Coiffée d'une coupole carrée, l'église de Ha est « une petite merveille architecturale ». Elle aurait été bâtie au premier siècle de l'ère chrétienne, la légende veut même qu'elle ait été construite par les Rois mages allant de Perse à Jérusalem.
Fondé en 493, le monastère Deir Zafaran (au sud-est de Mardin), qui fut restauré à de nombreuses reprises, a été la résidence du patriarche jacobite jusqu'à son exil en Syrie, en 1923. Les lieux, qui sont aujourd'hui occupés par deux moines, offrent deux églises : celle de Mor Hananyo, dont l'autel en pierre taillée daterait du VIe siècle, et l'église de la Vierge Marie, bâtie en 1699. Perché au sommet d'une colline, le village de Aïnwardo comprend une importante église fortifiée, dédiée à Mor Hadbshabo (saint Dominique). Pour avoir repoussé les attaques conduites par les Kurdes lors de la Première Guerre mondiale, Aïnwardo a été surnommé « le village résistant ».

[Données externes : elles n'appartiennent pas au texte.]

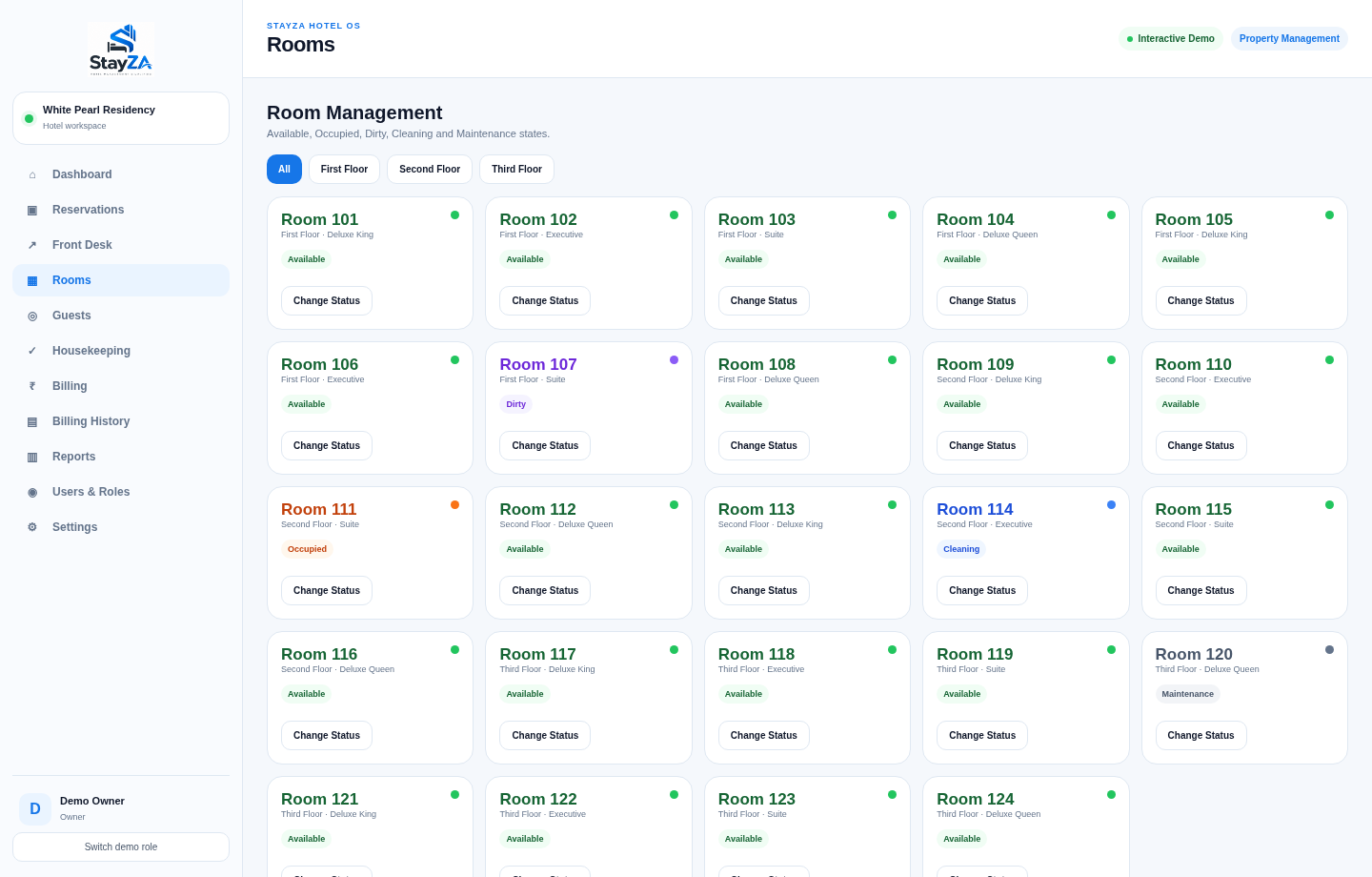Screen dimensions: 1372x877
Task: Click the Guests sidebar icon
Action: pyautogui.click(x=32, y=316)
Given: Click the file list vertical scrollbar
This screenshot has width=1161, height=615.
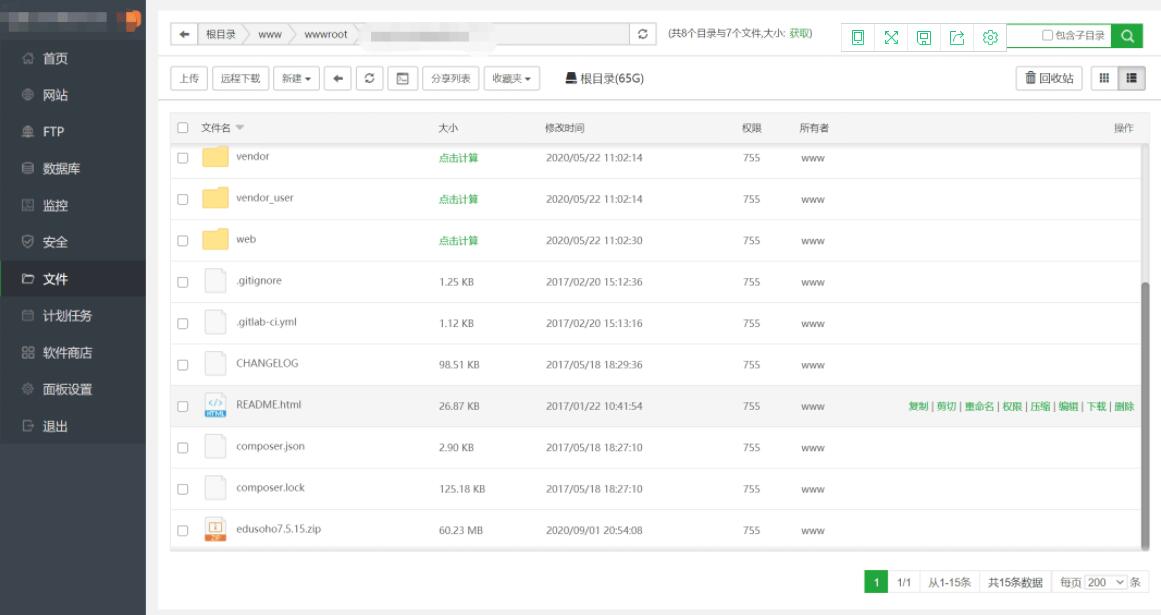Looking at the screenshot, I should coord(1145,414).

D'autres images encore ont défilé : celles du monastère de Mor Jacob de Salah ; de la vieille église jacobite (VIIe siècle) de Killeth ; Notre-Dame de Yoldat Alaha (à Diyarbakir) avec son abside du IIIe siècle ; la colonne datant de 792, sur laquelle aurait vécu, plusieurs années, le moine Daniel, à Mor Loozor ; le cloître taillé dans le roc de Mar Barsamo (nord-ouest de Kerjaous) ; Bâté (à mi-chemin entre Midyat et Kerboran) dominé par l'église forteresse de Mar-Ephrem... Et tant d'autres lieux qui sont autant de témoignages exceptionnels, non seulement de l'architecture religieuse des premiers siècles en Orient, mais aussi du parcours historique des chrétiens syriaques de la région.